Thursday, April 22, 2010

A License To Fail

I am surprised that Finance Minister Flaherty is opposed to the growing political movement to tax the world's financial institutions. Actually I completely agree with his (and the government's) position on this, but it does seem odd for this government to especially disagree with any US government position.

From this article we see that the head of the IMF believes that this levy on the banks to create a bailout fund is complementary to effective government regulation. It isn't. It is little more than an admission that most governments believe regulation -- their regulation -- will once again fail, and they don't want to use taxpayer dollars to fund the inevitable bailout.

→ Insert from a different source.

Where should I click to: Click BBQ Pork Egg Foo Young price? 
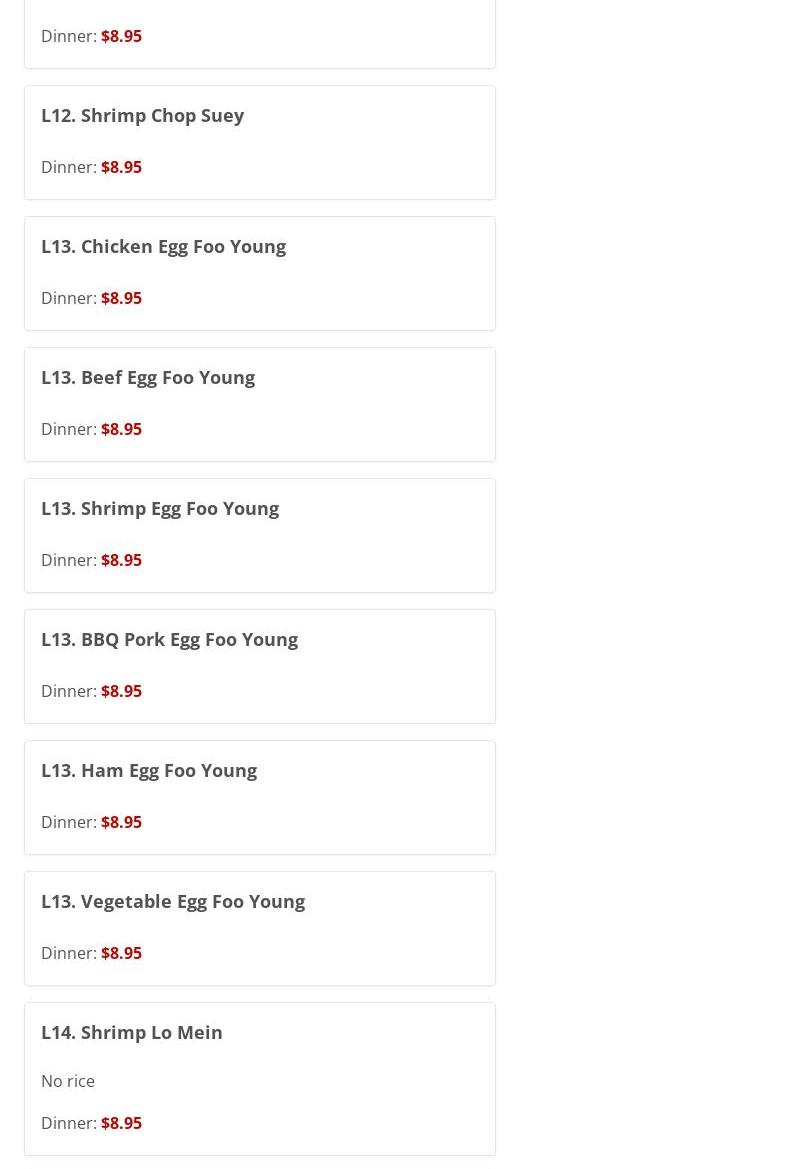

Worse than that, not all financial institutions are equally susceptible to failure since they are not all active in the same mix of business activities. The risk they take on is very different. That is one reason the Canadian banks came through the crisis so well. Yet now these other countries with high-risk financial institutions want a levy on Canadian banks. As an investor in this sector I am appalled at this since the levy will lower the value of my holding while doing little or nothing to protect me and others.

Better would be if these levy-happy governments take strong action to restructure and regulate the institutions within their purview. Their willingness to impose this levy shows they will not do so, or at least they know that what action they will take will have little success. I have to wonder just what conversations are going on behind the scenes between politicians and bank lobbyists that would dissuade governments from imposing stricter measures on the industry. After all, the levy would take the heat off the recalcitrant bankers, allowing them to return to business as usual.

This has some similarity to the media tax in Canada where every blank CD you purchase carries an additional charge that, supposedly, compensates the entertainment industry (though rarely if ever the artists) for your ripping of MP3's and pirating songs and movies. What? You say you don't do these things? Too bad, you still have to pay. The bank levy is like that, and each of us will pay if it goes ahead.